Sometimes this new healthy lifestyle made me miserable and stressed but I decided to bully myself into sticking to it to ensure I made it to my due date without being induced early. This to me was a big deal. I hope this doesn’t offend anyone, I was fine with being induced but I really saw my due date as a huge goal for me and a big reward. Don’t get me wrong I’d have loved it if she came naturally and safely before but I just needed to gain some control.
At the time I didn’t realise that some women aren’t even as lucky as I am to be able to control their diabetes with diet no matter how hard and strict they try so I really don’t wish to offend anyone. This is just how I felt.
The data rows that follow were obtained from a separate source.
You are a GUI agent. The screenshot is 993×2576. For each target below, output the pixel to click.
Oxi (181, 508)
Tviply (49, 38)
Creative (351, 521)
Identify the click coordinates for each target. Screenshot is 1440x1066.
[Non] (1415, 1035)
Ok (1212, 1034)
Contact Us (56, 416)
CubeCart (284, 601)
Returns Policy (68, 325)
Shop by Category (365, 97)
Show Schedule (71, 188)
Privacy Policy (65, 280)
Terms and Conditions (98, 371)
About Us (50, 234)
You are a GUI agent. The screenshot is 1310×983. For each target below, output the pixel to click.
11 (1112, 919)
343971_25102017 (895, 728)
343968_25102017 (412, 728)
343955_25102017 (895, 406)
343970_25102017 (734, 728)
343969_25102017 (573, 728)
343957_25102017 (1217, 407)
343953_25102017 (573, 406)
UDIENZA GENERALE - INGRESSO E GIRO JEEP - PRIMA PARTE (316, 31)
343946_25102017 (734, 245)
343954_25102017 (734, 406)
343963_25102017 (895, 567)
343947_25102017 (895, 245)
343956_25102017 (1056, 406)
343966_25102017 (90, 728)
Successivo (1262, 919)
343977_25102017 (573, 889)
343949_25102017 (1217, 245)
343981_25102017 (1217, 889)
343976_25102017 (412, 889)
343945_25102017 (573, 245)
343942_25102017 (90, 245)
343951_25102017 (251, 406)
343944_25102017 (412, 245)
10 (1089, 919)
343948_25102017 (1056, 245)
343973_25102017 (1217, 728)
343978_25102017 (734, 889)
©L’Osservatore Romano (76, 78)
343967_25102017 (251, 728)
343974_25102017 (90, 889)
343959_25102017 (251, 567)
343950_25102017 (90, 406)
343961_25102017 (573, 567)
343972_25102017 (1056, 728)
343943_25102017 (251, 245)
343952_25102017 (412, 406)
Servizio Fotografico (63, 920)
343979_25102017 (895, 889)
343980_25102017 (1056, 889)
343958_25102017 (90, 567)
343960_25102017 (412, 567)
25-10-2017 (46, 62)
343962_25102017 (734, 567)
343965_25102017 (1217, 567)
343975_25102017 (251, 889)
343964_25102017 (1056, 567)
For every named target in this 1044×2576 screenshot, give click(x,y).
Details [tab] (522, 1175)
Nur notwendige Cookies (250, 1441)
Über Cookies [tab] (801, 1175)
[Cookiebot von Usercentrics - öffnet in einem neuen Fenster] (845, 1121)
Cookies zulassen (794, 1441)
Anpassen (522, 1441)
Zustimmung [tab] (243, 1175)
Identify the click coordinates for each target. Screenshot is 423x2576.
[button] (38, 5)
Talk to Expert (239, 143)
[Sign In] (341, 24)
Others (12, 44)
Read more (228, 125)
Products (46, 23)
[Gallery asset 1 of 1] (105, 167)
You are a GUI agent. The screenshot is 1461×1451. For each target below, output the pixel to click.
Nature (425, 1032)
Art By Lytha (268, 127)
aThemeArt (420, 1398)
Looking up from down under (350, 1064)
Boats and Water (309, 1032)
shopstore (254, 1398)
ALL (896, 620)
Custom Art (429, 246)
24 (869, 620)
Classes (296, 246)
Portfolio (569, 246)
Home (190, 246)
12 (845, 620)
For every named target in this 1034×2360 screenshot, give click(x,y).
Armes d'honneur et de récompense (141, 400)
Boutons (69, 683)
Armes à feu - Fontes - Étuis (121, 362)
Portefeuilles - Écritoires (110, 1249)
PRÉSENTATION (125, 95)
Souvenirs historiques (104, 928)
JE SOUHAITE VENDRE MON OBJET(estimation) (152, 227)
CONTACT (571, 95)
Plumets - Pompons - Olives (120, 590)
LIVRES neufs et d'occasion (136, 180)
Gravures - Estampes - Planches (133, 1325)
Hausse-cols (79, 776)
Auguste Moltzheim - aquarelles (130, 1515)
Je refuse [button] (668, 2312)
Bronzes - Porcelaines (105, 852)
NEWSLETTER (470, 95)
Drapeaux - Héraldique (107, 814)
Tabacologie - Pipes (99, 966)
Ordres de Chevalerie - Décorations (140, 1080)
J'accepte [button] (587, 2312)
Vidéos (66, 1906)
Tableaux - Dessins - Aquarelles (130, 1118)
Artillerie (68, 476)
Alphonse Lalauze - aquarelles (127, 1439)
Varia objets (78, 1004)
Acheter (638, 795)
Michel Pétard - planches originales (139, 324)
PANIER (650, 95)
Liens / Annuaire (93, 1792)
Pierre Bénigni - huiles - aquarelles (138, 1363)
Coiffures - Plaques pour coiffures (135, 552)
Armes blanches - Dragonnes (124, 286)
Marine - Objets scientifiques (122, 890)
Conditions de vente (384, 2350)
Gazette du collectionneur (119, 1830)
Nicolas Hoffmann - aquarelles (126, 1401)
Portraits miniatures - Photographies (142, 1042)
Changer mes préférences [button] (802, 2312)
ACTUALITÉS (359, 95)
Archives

After a stressful time at work with my GD readings I just couldn’t manage. The long hours and 4:30am wake ups were dragging me down so I left work early to start my maternity leave. It was honestly the best decision I made. I felt so much more calm and relaxed at home. Able to sleep as much as I wanted and I noticed I could eat a lot more. I was so happy. External factors effect blood sugar so much more than I ever knew. Sleep, stress and night shifts were all an issue for me.
My due date was approaching and the night before we went to our favourite restaurant where I had steak and green vegetables. The next day I was induced and I honestly think of it as such a positive experience despite not going exactly how I’d have hoped. The induction process took two days however I was active and walking around the hospital. My waters broke naturally and this was something I was very pleased with. (Let me know if you want a birth blog)
The day before I was induced. 39+6 weeks.
So I guess this takes me to present day. Where I get diagnosed for the second time with Gestational Diabetes. As I write this I’m on day 1 of my new healthy lifestyle. I feel positive about the future however I’m well aware it’s going to be a hard journey for me. You’d think I’d have learnt but I pretty certain I’ll be as strict as I was with the first pregnancy. My hopes are to be as open as possible, something which is tough for me. I’m not scared of induction far from it. I know I have choices which I’ll discuss with my consultant and as long as this babies healthy and happy growing inside my stomach then I’ll be happy too.
I would still very much love a natural birth but as many of you know, there’s only so much planning you can do when it comes to the arrival of your baby. I’ve found a dreamy essential oil blend, I’m going to purchase some calming lights and download some soothing music. I absolutely will claw back as much control as I can. It’s just who I am.
I’d love to hear your stories and experiences.
I shouldn’t have to put a disclaimer on this but I’m well aware there are more important things in pregnancy than Gestational Diabetes.